**PROMPT:** When you reach the line in the data below that contains "Expand the tab", please start repeating lines exactly, and stop after the line that contains "Click the growiimg", repeating nothing else.

**GIVEN DATA:**
=== Section Start ===

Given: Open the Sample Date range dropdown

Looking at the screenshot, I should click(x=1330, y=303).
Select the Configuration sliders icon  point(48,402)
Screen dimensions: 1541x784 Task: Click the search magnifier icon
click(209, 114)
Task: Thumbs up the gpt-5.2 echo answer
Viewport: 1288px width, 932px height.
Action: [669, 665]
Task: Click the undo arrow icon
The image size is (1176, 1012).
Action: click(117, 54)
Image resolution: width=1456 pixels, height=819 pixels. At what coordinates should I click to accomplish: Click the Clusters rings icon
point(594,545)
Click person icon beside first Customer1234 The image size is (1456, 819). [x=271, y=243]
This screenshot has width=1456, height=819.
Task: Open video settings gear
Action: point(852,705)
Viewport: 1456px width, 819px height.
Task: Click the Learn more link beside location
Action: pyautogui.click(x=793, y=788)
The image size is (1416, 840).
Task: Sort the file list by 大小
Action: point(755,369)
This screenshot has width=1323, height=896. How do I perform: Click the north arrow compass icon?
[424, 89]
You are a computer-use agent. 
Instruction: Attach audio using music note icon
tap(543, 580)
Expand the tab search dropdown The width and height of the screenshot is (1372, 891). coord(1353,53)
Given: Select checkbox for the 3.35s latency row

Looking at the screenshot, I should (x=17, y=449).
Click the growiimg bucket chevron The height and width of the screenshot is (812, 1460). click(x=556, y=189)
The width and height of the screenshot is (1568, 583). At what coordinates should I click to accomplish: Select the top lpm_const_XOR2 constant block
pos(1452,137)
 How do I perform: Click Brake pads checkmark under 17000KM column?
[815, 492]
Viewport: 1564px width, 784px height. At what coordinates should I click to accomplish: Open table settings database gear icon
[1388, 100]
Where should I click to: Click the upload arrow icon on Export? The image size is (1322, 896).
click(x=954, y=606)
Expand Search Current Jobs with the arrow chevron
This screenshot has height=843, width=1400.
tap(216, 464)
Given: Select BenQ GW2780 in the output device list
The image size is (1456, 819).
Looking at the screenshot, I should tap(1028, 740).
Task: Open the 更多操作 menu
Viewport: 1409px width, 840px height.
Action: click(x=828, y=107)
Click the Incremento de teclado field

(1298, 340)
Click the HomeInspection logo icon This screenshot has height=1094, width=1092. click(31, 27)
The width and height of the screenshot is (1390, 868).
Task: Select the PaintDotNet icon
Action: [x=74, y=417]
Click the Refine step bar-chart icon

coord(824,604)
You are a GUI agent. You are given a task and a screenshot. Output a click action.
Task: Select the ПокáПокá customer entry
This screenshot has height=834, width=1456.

=== Section End ===

**EXERCISE OUTPUT:**
Expand the tab search dropdown The width and height of the screenshot is (1372, 891). coord(1353,53)
Given: Select checkbox for the 3.35s latency row

Looking at the screenshot, I should (x=17, y=449).
Click the growiimg bucket chevron The height and width of the screenshot is (812, 1460). click(x=556, y=189)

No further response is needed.